Saturday, September 24, 2011

I want Lemon Cake!

Daughter with her birthday cuppycake
Daughter"s birthday was September 20 and that's what she wanted - Lemon Cake.  The grandsons insisted on "cuppycakes". I searched the books and came up with a few variations on some old favorites.

For the cake base I started with Betty Crocker's Dinette Cake recipe and changed it up a bit.  I used my ancient Encyclopedia of Cooking's Lemon Meringue Pie recipe for the filling and topping.  It's been a lot of work but there are 11 almost perfect cupcakes waiting to be eaten.  (Daughter grabbed one as soon as they hit the counter.)

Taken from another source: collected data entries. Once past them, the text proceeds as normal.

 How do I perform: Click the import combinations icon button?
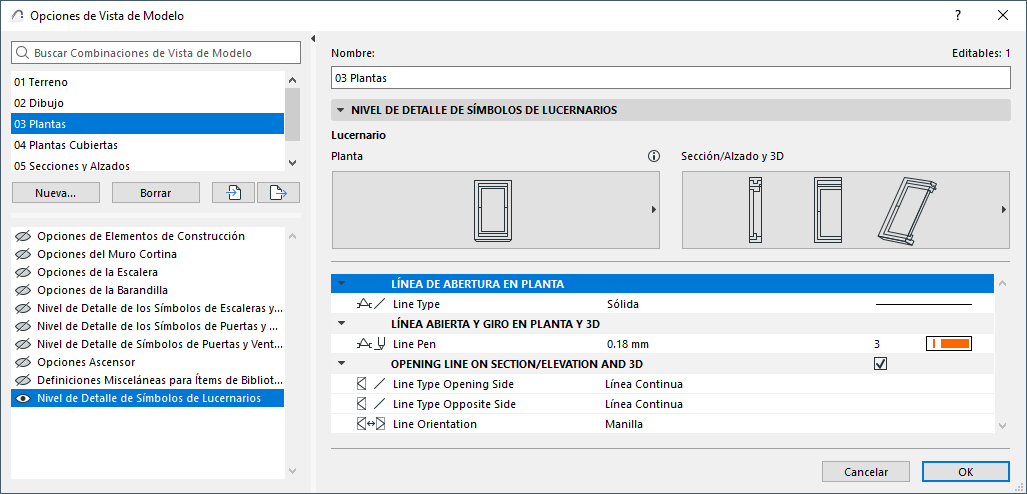tap(233, 193)
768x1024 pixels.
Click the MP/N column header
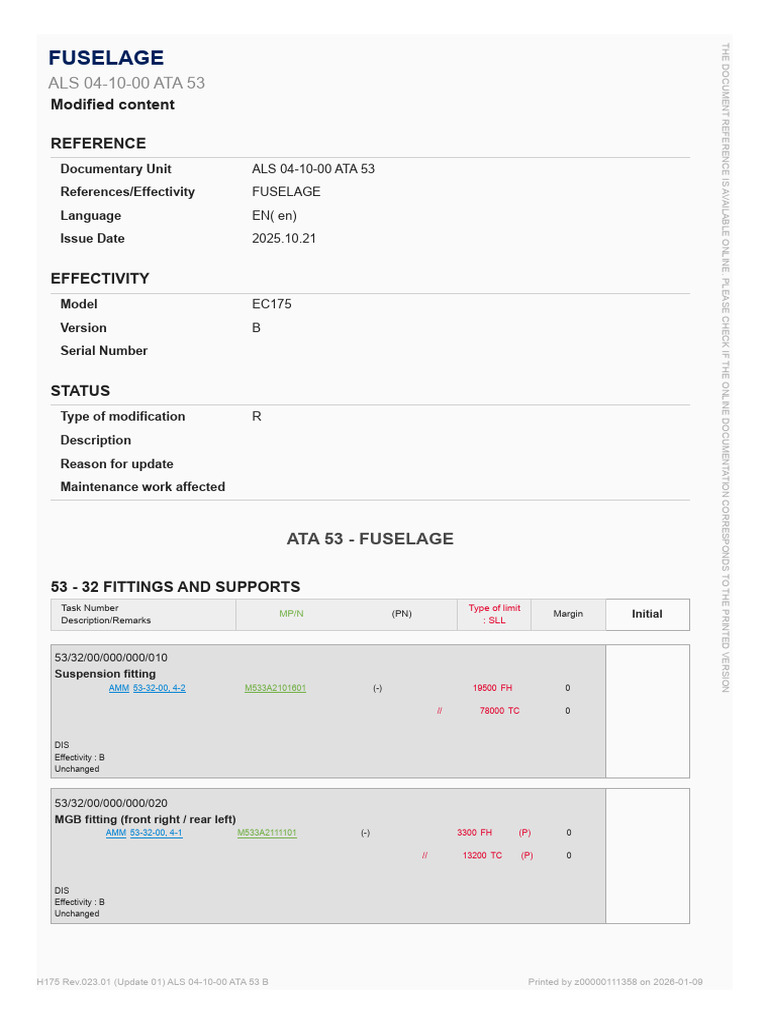click(291, 614)
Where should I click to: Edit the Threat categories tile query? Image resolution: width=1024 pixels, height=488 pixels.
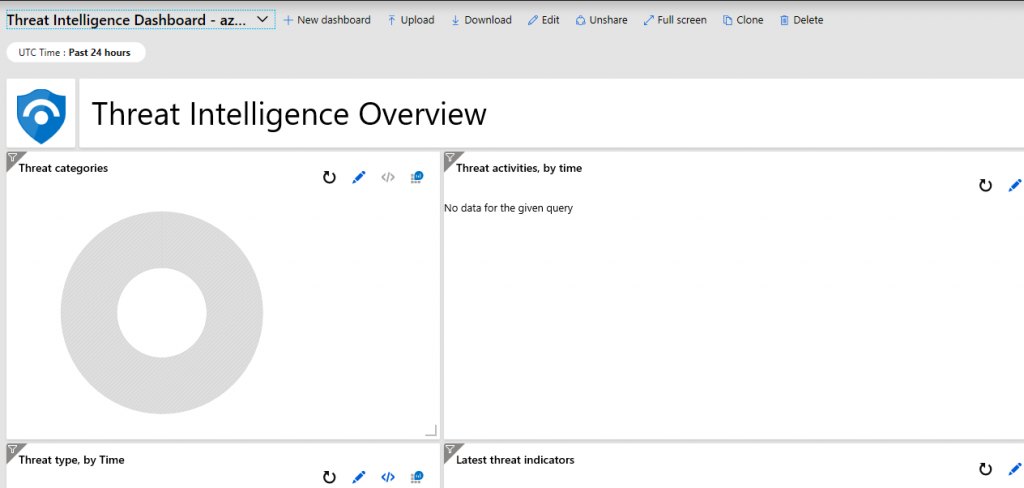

We used 4 lemons for zest and 3 for juice.

1/4 c. corn starch
1/8 tsp. salt
1 c. sugar
1 1/2 c. boiling water
2 egg yolks
1/3 c. lemon juice, fresh
1 T. lemon zest
1 T. margarine
[use double boiler method.  a steel bowl with something that will serve as a lid will work for the top]
Combine the cornstarch, salt and sugar.  Whisk in the boiling water slowly until it is smooth and lump free.  Cook over boiling water [double boiler] until smooth and thickened, stirring constantly.  Cover and cook 15 minutes.  Beat egg yolks and gradually add about 1/3 of hot mixture to eggs while stirring constantly. [temper eggs] Combine mixtures and cook 5 more minutes.  Just before removing from heat add lemon juice, zest, and margarine.  Mix well.  Scrape down sides of bowl and cover with wax paper that touches the surface of the pudding.  (if using plastic wrap let pudding cool 10 minutes then cover)  Chill pudding while cake bakes.

1 1/2 c. cake flour
1 c. sugar
1 1/2 tsp. baking powder
1/2 tsp baking soda
1/4 tsp. salt
3/4 c. liquid (leftover juice from lemons plus water)
1 T. lemon zest
3 T. shortening
2 T. margarine
1 egg

Heat oven to 350 degrees. Place cup cake papers in 12 cups.  Measure all ingredients into large mixer bowl. Blend 1/2 minute on low speed, scraping bowl constantly. Beat 3 minutes high speed scraping bowl occasionally. Pour into pan.  Bake 15 - 20 minutes.   Do NOT over bake.  Cool while making meringue.

2 egg whites
1/4 tsp. cream of tartar
1/4 c. powdered sugar
1/4 tsp. vanilla

In large mixing bowl with whip beater on high speed beat egg whites and cream of tartar until foamy.  [stand mixers work best for this or get an assistant] Add sugar a bit at a time.  [watch for "snowstorms"  mixer is on  high!]  Beat until peaks form.  Beat in vanilla.  Done.

Raise oven temperature to 400F.

Fill with lemon pudding using pastry bag.
I used a pastry bag with Wilton's #10 round tip, but there are cheap plastic tips available in most grocers.  Fill the bag with about 1/2 cup lemon pudding.  Stick the tip into the middle of each cupcake as far as it will go without squashing the cake and squeeze until the tip is forced out.  Each cupcake will only take about 2 teaspoons of filling. (Edit:  Now I know that the pros remove some of the cake so that they can put more filling in their cupcakes.  So if you want to take a spoon and dig the center out of the cupcake-go for it.)

Carefully so you don't deflate it spread a dollop of meringue on each cupcake.  [Air is the secret ingredient in meringue.]

Put the cupcakes in a 400F oven for 5 - 10 minutes.  Watch them! Until the meringue is toasted.